### GOAL OF THE EXERCISE
Show all lines from the data that include the word "settings".

### EXTRACTED MATERIAL
_ _ _ _

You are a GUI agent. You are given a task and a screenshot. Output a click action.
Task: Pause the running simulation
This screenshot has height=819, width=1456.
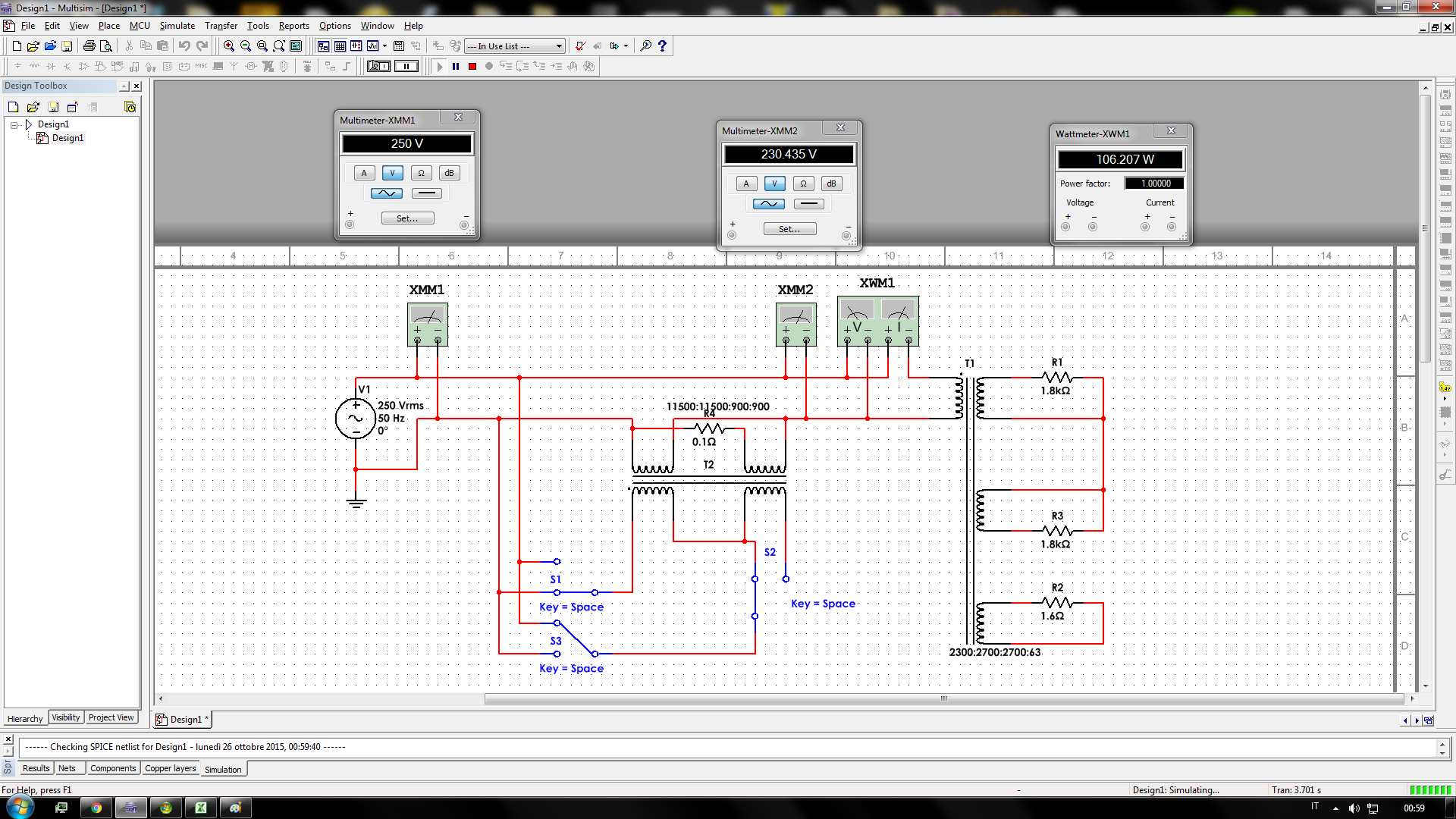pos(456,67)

_ _ _ _

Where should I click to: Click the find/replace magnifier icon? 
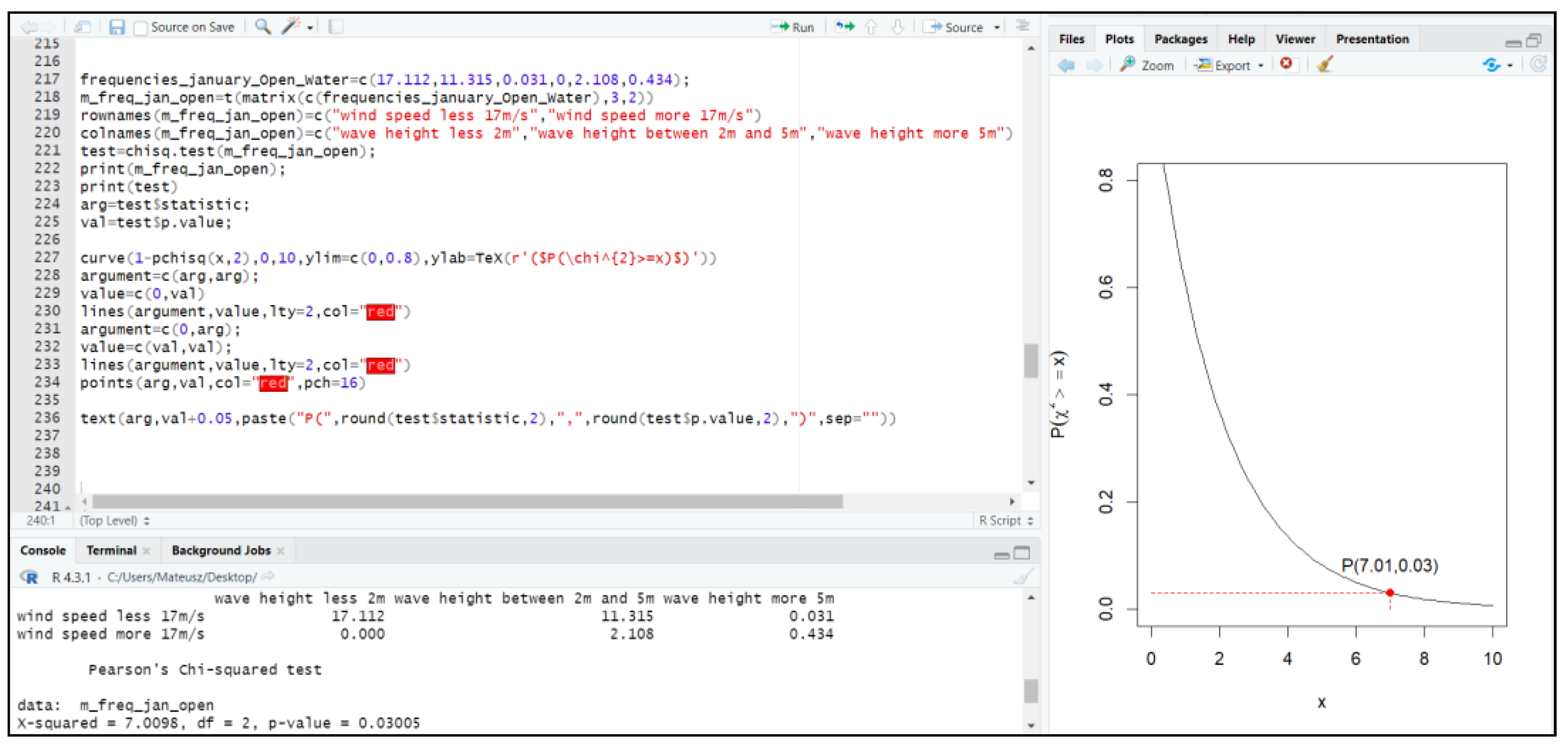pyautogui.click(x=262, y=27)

_ _ _ _

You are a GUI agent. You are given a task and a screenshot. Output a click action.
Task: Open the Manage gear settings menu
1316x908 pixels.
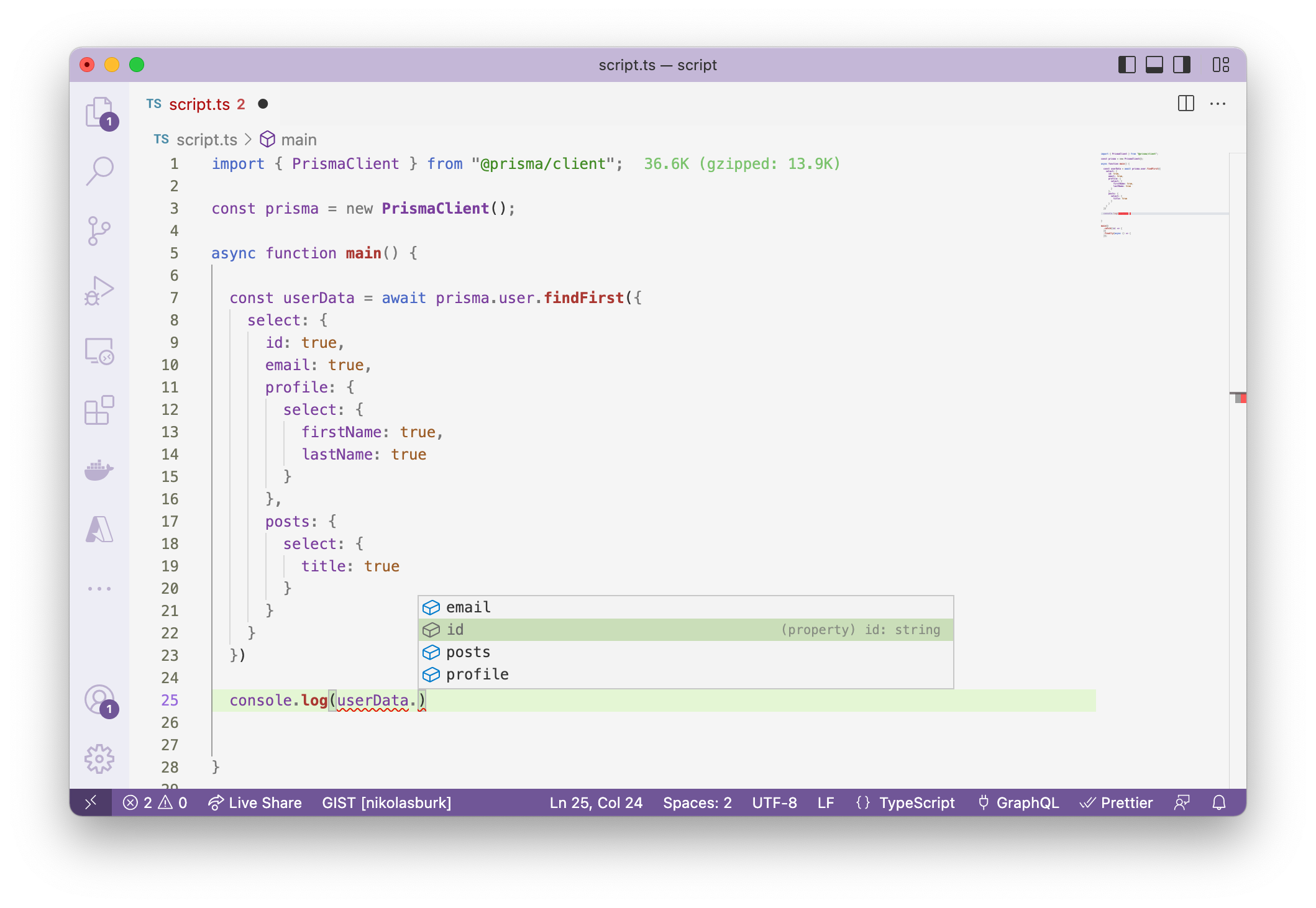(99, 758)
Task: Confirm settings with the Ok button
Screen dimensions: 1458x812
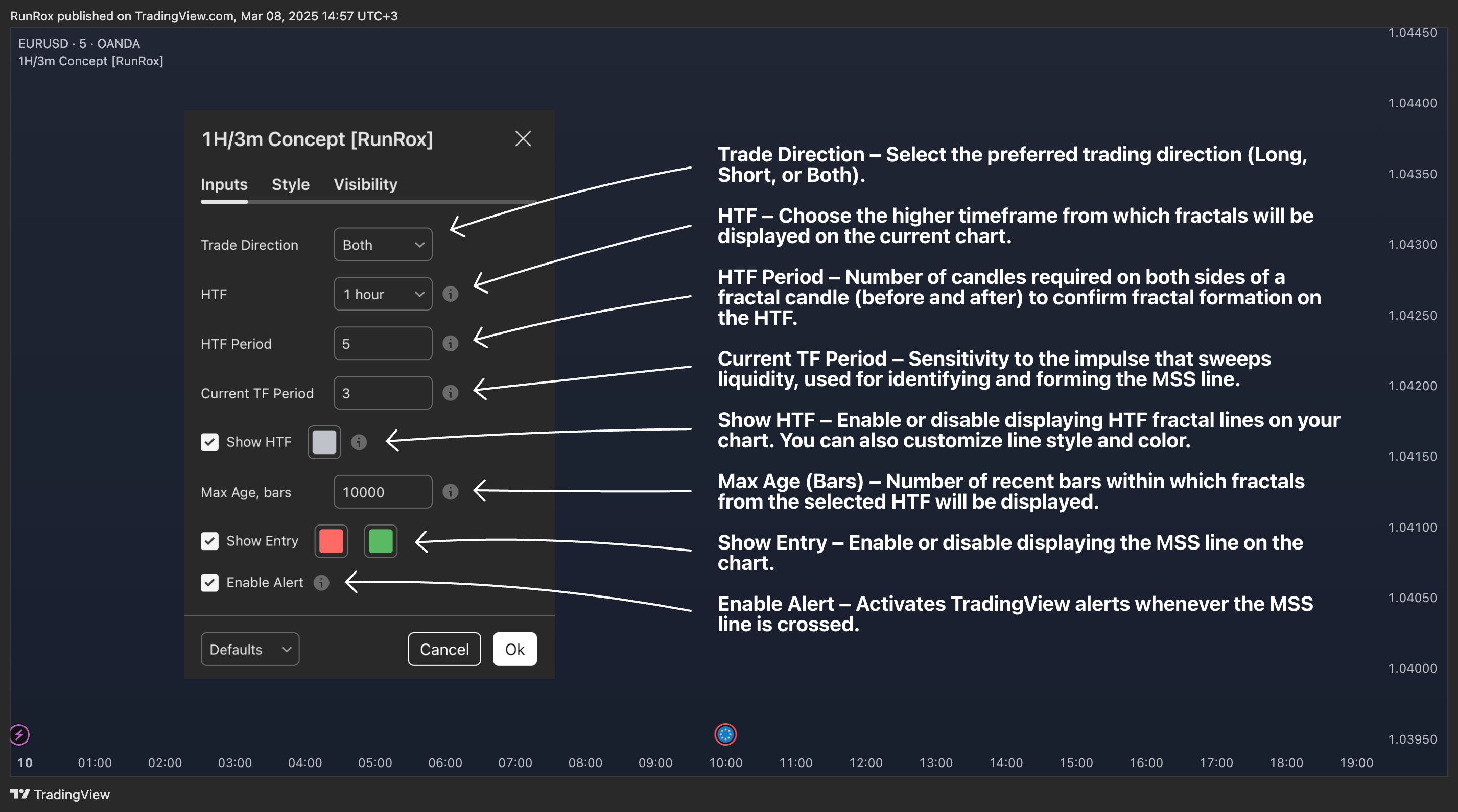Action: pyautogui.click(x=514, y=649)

_ _ _ _

### EXPECTED OUTPUT
Task: Open the Manage gear settings menu
Task: Confirm settings with the Ok button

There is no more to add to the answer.